From the entries, return every line where the string "Agenda" shows up.
==== INPUT DATA ====
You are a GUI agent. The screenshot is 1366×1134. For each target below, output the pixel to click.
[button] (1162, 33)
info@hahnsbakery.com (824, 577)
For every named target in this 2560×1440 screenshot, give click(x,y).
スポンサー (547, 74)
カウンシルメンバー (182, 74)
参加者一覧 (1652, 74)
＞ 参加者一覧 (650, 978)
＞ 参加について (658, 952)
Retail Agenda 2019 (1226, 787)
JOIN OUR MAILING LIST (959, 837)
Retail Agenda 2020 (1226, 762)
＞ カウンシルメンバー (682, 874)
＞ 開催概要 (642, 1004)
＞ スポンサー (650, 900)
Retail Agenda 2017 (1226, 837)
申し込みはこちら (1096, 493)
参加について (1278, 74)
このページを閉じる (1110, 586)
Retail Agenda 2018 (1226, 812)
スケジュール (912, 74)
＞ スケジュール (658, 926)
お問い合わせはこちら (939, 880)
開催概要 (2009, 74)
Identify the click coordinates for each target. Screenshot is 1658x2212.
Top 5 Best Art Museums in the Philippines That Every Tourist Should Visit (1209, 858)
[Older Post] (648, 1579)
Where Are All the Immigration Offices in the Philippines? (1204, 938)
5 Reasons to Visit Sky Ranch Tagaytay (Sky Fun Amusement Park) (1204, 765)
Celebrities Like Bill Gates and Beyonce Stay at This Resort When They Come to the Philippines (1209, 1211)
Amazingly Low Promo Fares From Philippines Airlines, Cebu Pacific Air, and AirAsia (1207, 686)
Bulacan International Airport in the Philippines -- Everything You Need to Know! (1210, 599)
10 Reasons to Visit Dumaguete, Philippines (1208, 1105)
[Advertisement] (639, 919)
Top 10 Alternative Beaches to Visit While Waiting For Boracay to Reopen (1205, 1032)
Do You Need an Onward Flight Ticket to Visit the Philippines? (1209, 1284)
====
RESULT FOR THIS TASK:
Retail Agenda 2019 (1226, 787)
Retail Agenda 2020 (1226, 762)
Retail Agenda 2017 (1226, 837)
Retail Agenda 2018 (1226, 812)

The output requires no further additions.